Lewis and I are hitting the three and a half year mark (!!!) this week. It’s pretty unreal. I feel so blessed to have him in my life—we’ve been through so much together, and it’s remarkable that, despite having seen each other in our (um, mostly mine, if I’m being honest) darkest moments, we still want to be together. We know each other inside and out, and it’s crazy, wonderful, and kind of weird that someone could know you that well and still love you for who you are.
Even though we’ve been together a long time—I know, it’s not that long compared to couples that have been together for 5 or 10+ years—the ride hasn’t always been smooth. I’ve fought many hard battles that I am only finally beginning to move past, and he was there for me every step of the way. When my mom was diagnosed with Alzheimer’s and my heart broke into a billion pieces that I thought would never be put back together, he helped me begin to assemble those pieces again. When I couldn’t bring myself to see a therapist for anxiety and other personal struggles, he encouraged me to seek support. He told me all he wanted was for me to go once, and if I didn’t like it, I didn’t have to go back. I went, and I am so grateful I did. Whenever I had hesitations about certain career choices, he became the Sheryl Sandberg in my life by telling me to lean in. When he met my mom, he was patient and kind. He asked her questions and listened to everything she had to say, even if her answers didn’t always make sense. People compliment me on my ability to find gratitude in even the hardest times, but really, it was Lewis who constantly reminded me of what a wonderful life I had whenever I started to lose hope. When I thought my life was unraveling, he helped me find my glue.

## Using the information
1 – Quote, word for word, the part of the passage about Lewis that opens with the words containing "Lewis and I" and closes with "who you are.".
2 – Answer these questions using the passage about Lewis.
(a) What relationship milestone do Lewis and the narrator reach this week?
(b) What diagnosis did the narrator's mom receive?
(c) Which person did Lewis become in the narrator's life when the narrator hesitated over career choices?

## Supplied entries
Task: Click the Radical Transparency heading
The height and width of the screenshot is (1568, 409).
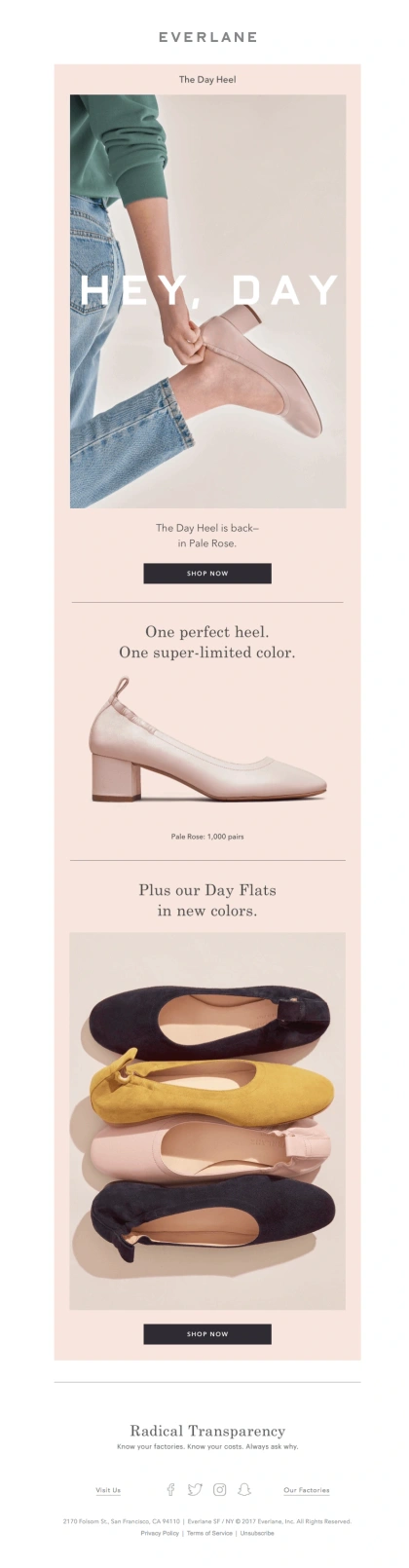Action: (x=207, y=1431)
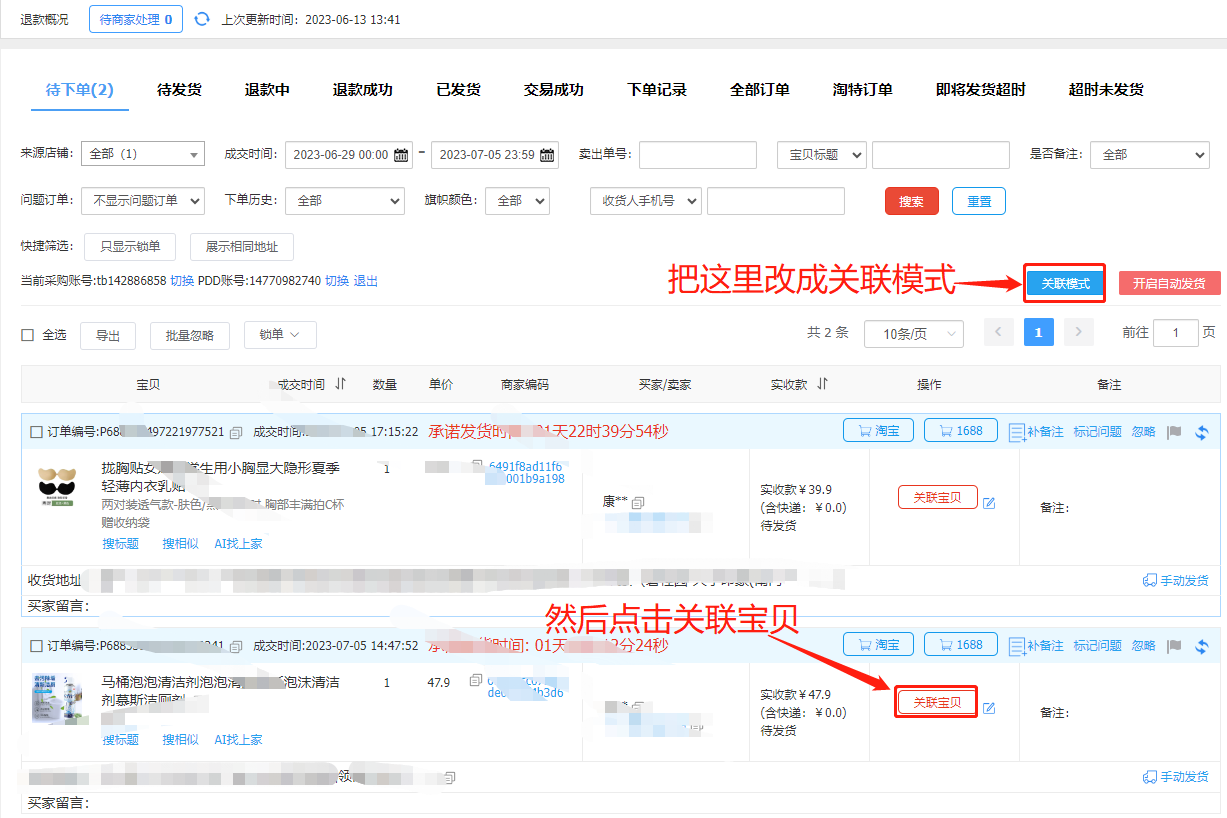
Task: Open the 来源店铺 dropdown
Action: coord(142,154)
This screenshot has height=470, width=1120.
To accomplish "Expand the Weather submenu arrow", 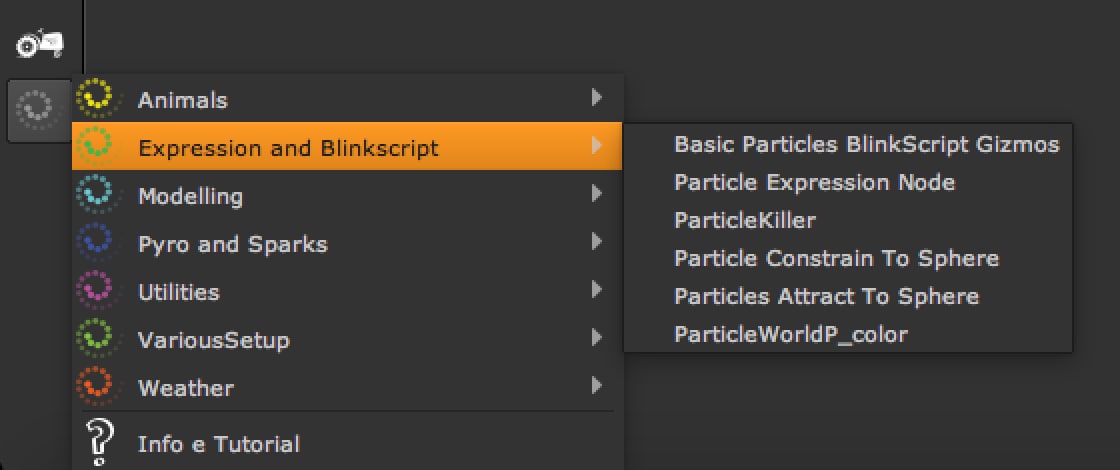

## Solutions in order
1 –
Lewis and I are hitting the three and a half year mark (!!!) this week. It’s pretty unreal. I feel so blessed to have him in my life—we’ve been through so much together, and it’s remarkable that, despite having seen each other in our (um, mostly mine, if I’m being honest) darkest moments, we still want to be together. We know each other inside and out, and it’s crazy, wonderful, and kind of weird that someone could know you that well and still love you for who you are.

2 –
(a) The three and a half year mark.
(b) Alzheimer's.
(c) Sheryl Sandberg, by telling the narrator to lean in.